El 15 de julio de 1976, un comando del Ejército secuestró en pocas horas y en casas distintas a sus padres y sus dos hermanos. Un mes y medio antes se habían llevado a su prima Patricia. Volvió definitivamente del exilio hace una década. Y alguien, o algo, le dijo que escribiera sobre Betina.
"Sigo teniendo alguna esperanza de que mi hermana esté viva en algún lado.” Daniel Tarnopolsky dice la frase en el final de la charla y después de casi dos horas, mientras señala su libro Betina sin aparecer que, en la portada muestra la imagen de una chica linda y de pelo largo, tomada por él mismo en 1975 un año antes que la dictadura secuestrara a la militante de la UES y la encerrara en la ESMA. Si no se conoce la historia de Daniel, y el verdadero motivo que lo llevó a contar qué pasó con su familia diezmada después del golpe de Estado de 1976, la frase parecería similar a la de tantas madres y abuelas que aun sabiendo lo peor, esperan lo mejor. Pero los Tarnopolsky son un caso aparte. Hay varios que le dijeron a Daniel que Betina está viva, y no fueron ni sobrevivientes ni compañeros de cautiverio. Por supuesto, el cronista le cree. “¿Para qué me van a mentir?”, pregunta. Y agrega: “Es algo a lo que recurrí en aquella época, cuando se me cerraban las puertas ‘racionales’, y nadie te decía nada. Hablo del pensamiento mágico, como le dicen por ahí. Muchos familiares hicieron lo mismo, pero no lo reconocieron, hay como una vergüenza intelectual que impide contar esas cosas.”
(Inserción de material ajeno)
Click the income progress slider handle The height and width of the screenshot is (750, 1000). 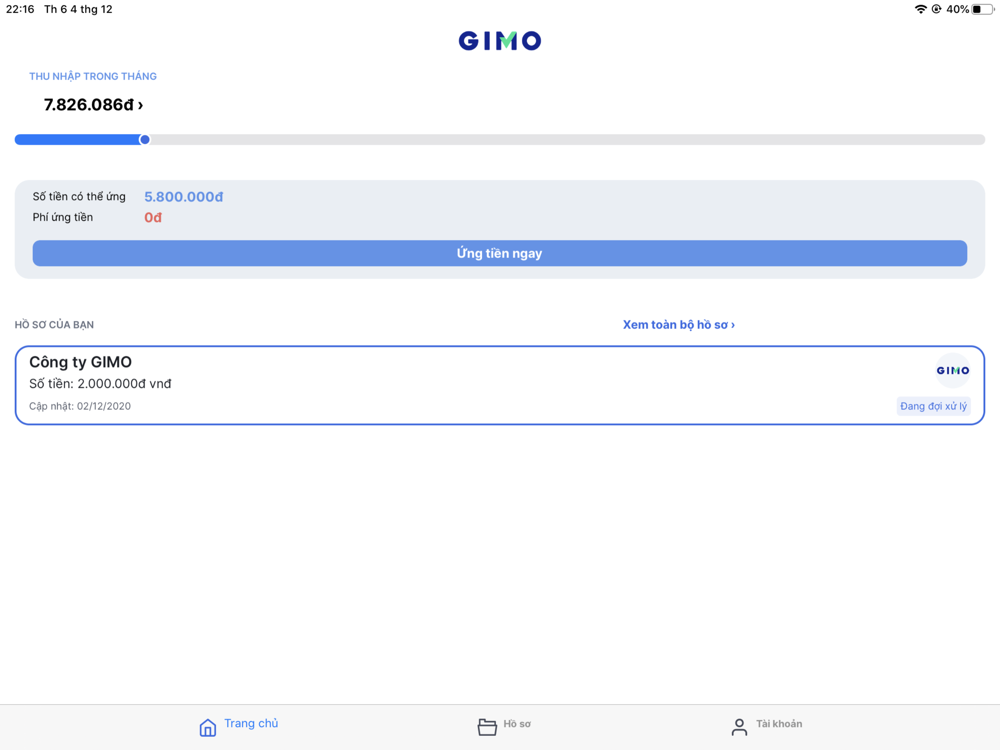click(145, 140)
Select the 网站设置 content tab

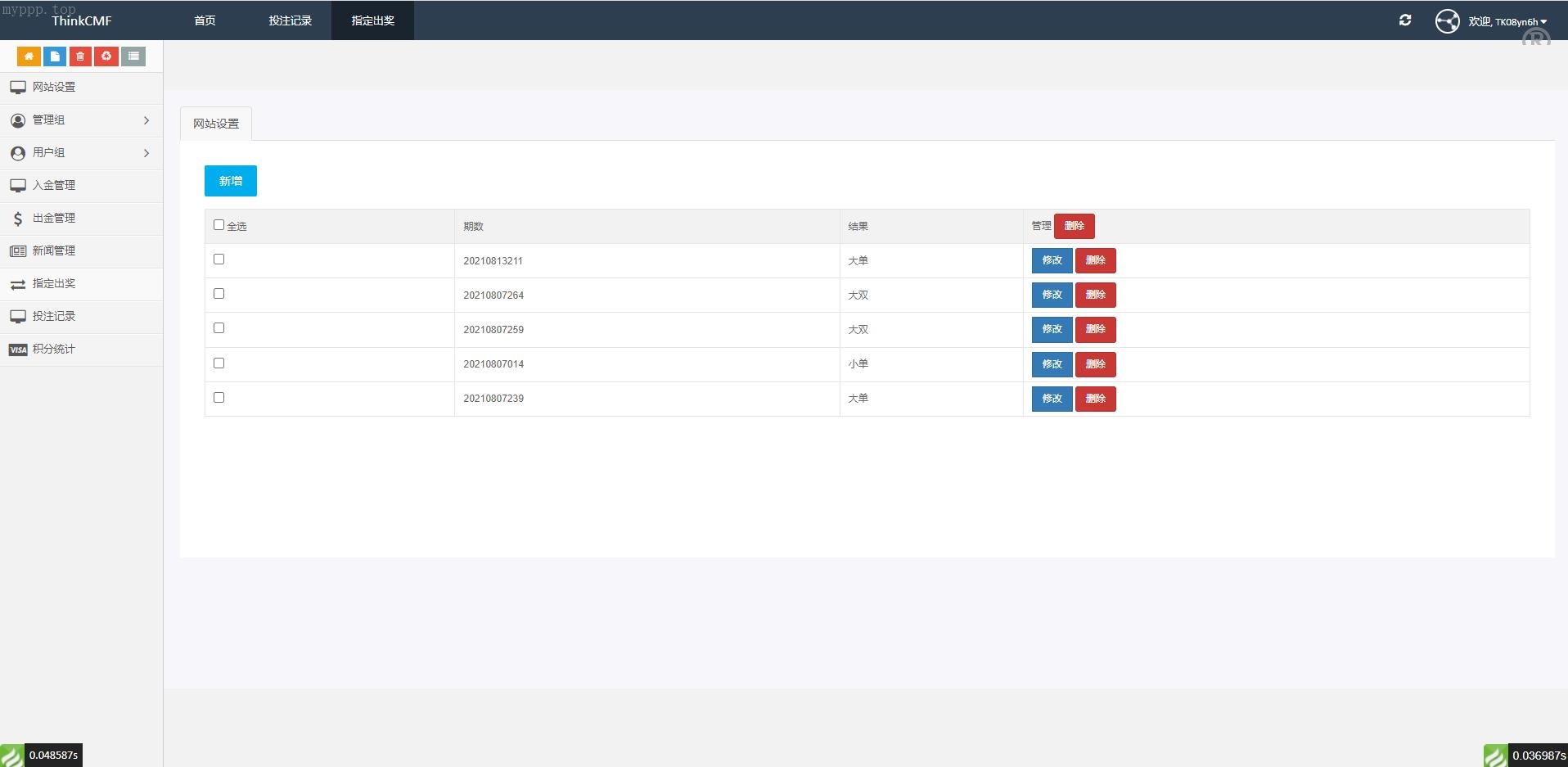pos(216,124)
Las 350 páginas de Betina sin aparecer hablan de “esas cosas”. Escritas en forma de novela, que parecen ficcionadas. Pero que no son ni una novela ni una ficción. Que ocurrieron en la realidad y son tan reales como lo que pasó con el hermano de Daniel, su cuñada, sus padres y su prima, torturados y asesinados por la dictadura.
El 15 de julio de 1976 un grupo de tareas secuestró a Sergio Tarnopolsky y a su mujer Laura, ambos de 21 años, integrantes de la JP y cuadros de Montoneros. La misma noche se llevaron a los padres de Sergio, Hugo y Blanca –en su juventud militantes del PC–, y a Betina, la menor de la familia, que a los 15 años vivía con su abuela y pertenecía a la Unión de Estudiantes Secundarios (UES) del Normal 11. Un mes y medio antes, Inteligencia del Ejército se había llevado a Patricia, una prima mayor que también formaba parte de Montoneros, lo que en la casa de los Tarnopolsky motivó charlas de si convenía o no irse del país en ese momento. Daniel se quedó sólo con su abuela None, y a las pocas semanas empezó un periplo de exilios que lo hicieron recalar en Chile, Israel y Francia, hasta su regreso a la Argentina en 1984.